Non farti fregare. Fatti informare!
Metti il tuo “Mi Piace” alla Pagina Circolo Miani.
Riceverai puntualmente notizia dei nuovi articoli.
E destina il tuo 5 X 1000 al Circolo Miani scrivendo il Codice Fiscale 90012740321 nella apposita casella delle associazioni di volontariato sulla tua dichiarazione dei redditi, qualunque essa sia.



Solite elezioni, solito non voto, crescente.

» Inviato da valmaura il 14 June, 2022 alle 11:47 am

Viene un po', tanto, di voltastomaco a leggere le paginate di commenti dei politici di ogni ordine e grado sui risultati elettorali delle amministrative.
Per i Referendum, con il peggior risultato di votanti nella loro storia, i commenti sono inutili come i peli superflui. Un disfatta dei promotori (centrodestra più renziani, che oramai sono la stessa cosa) dove i numeri dicono tutto ed ogni parola appare inutile. Peccato, perchè l'unica vera riforma della Giustizia, e Dio sa quanto ce ne sia bisogno, quella firmata dal Guardasigilli Bonafede da mesi è oggetto di peggioramenti a tutto favore delle “caste”, anche giudiziarie, da parte della politica dei “migliori”, Cinquestelle esclusi ovviamente che la riforma era del loro ministro.
Ma torniamo alle elezioni amministrative, dove il vero dato preoccupante è la vittoria di un sindaco, quello di Palermo, di cui molti autorevoli sponsor politici, ed anche due candidati finiti in carcere, avevano rapporti con la mafia.
Per il resto, a partire dalla nostra Regione, prosegue stabilmente il crollo del numero dei votanti: oramai votano in meno della metà. E questo vale anche per Duino Aurisina, se invece di ciurlare nel manico, politici e giornalisti facessero onesto riferimento ai soli voti validi (49%).
Ma il dato preoccupante è appunto l'astensionismo nei comuni, grandi o piccoli che siano, dove si decide della quotidianità della vita dei cittadini. E qui la scelta di non partecipare alle decisioni che riguardano da vicino i residenti è puro autolesionismo, arricchito da un tocco di grottesca imbecillità quando poi gli stessi per i prossimi cinque anni continueranno a lamentarsi, al bar o dal barbiere, delle decisioni sbagliate assunte dalle loro amministrazioni e che penalizzano la loro vita.

» COSA SI CHIEDE
Traduci in inglese questa frase del testo sulle elezioni amministrative: "Per il resto, a partire dalla nostra Regione, prosegue stabilmente il crollo del numero dei votanti: oramai votano in meno della metà."

» DATI DI ORIGINE
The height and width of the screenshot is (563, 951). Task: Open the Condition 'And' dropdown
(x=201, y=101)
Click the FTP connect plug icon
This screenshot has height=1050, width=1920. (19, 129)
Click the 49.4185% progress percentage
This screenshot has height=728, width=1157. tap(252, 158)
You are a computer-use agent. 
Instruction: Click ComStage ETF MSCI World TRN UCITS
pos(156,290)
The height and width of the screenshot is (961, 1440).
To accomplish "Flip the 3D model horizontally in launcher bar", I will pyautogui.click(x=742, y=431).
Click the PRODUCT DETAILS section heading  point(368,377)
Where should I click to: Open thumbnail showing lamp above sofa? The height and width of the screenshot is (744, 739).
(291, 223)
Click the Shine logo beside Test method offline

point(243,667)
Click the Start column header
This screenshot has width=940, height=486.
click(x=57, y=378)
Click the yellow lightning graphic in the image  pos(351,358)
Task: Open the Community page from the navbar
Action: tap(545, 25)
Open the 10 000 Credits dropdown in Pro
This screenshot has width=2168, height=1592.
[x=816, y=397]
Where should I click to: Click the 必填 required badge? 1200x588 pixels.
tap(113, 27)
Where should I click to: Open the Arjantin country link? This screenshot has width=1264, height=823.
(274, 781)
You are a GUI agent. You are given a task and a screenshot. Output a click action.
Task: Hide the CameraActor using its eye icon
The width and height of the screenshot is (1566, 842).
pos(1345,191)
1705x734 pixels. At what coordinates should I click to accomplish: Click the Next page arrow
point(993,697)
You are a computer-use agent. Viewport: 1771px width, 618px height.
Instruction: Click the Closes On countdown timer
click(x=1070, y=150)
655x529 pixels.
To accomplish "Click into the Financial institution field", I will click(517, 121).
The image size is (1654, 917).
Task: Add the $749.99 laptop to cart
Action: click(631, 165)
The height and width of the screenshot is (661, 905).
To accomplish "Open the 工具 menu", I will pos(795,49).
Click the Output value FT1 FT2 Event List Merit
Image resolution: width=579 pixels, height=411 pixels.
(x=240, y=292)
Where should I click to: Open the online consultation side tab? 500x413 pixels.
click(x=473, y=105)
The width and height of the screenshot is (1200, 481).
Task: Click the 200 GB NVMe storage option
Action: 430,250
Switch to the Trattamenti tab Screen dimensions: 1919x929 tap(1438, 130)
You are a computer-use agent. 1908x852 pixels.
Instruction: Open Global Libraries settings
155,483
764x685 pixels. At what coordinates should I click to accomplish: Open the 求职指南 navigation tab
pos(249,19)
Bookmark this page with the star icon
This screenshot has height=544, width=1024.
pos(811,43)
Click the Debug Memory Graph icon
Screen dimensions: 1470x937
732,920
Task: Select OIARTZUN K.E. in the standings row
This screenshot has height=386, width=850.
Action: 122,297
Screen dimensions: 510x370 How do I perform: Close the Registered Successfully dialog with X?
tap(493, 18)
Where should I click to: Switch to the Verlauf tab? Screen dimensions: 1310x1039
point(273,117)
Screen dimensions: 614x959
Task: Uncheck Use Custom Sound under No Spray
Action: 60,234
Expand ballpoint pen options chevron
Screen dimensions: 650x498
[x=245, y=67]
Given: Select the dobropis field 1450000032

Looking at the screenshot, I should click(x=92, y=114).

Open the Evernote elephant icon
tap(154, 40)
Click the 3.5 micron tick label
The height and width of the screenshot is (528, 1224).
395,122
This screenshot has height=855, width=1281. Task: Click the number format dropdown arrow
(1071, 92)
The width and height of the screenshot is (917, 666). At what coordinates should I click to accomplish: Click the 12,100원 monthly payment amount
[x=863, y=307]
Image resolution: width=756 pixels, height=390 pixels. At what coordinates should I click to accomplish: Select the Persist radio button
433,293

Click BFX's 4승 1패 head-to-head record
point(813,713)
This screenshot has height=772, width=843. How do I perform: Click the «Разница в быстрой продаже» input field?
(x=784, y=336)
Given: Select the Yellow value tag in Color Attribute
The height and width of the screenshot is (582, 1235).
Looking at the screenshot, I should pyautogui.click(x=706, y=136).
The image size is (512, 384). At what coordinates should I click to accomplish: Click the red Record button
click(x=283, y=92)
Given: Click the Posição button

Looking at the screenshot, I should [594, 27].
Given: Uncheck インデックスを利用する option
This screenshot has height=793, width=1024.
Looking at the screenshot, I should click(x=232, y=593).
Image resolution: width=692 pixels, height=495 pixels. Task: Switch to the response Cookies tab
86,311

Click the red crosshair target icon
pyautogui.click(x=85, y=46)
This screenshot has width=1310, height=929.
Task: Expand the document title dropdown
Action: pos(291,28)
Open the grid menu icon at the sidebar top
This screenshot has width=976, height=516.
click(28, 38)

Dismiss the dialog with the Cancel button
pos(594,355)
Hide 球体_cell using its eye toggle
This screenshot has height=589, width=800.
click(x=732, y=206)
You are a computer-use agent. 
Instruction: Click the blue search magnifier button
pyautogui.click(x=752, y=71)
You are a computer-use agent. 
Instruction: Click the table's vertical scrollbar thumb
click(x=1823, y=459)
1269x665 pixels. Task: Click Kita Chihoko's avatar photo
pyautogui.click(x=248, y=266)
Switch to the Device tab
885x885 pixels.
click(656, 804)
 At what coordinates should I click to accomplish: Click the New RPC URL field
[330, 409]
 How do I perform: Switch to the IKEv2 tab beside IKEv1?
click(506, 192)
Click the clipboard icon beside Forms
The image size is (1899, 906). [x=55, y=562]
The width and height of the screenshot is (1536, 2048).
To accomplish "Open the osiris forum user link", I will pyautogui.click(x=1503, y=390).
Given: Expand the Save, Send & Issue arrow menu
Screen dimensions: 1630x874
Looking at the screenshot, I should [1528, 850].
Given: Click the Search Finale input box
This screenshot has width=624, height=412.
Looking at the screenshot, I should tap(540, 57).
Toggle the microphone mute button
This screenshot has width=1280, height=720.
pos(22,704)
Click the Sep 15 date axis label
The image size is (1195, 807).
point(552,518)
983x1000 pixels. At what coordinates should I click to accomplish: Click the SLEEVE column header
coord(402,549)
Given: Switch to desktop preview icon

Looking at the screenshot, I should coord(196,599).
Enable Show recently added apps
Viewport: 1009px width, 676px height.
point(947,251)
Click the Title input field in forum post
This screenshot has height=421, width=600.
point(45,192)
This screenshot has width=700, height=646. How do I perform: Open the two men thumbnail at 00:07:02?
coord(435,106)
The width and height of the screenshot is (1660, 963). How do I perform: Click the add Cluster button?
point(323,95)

» SPAZIO RISPOSTA
As for the rest, starting with our Region, the collapse in the number of voters steadily continues: by now fewer than half vote.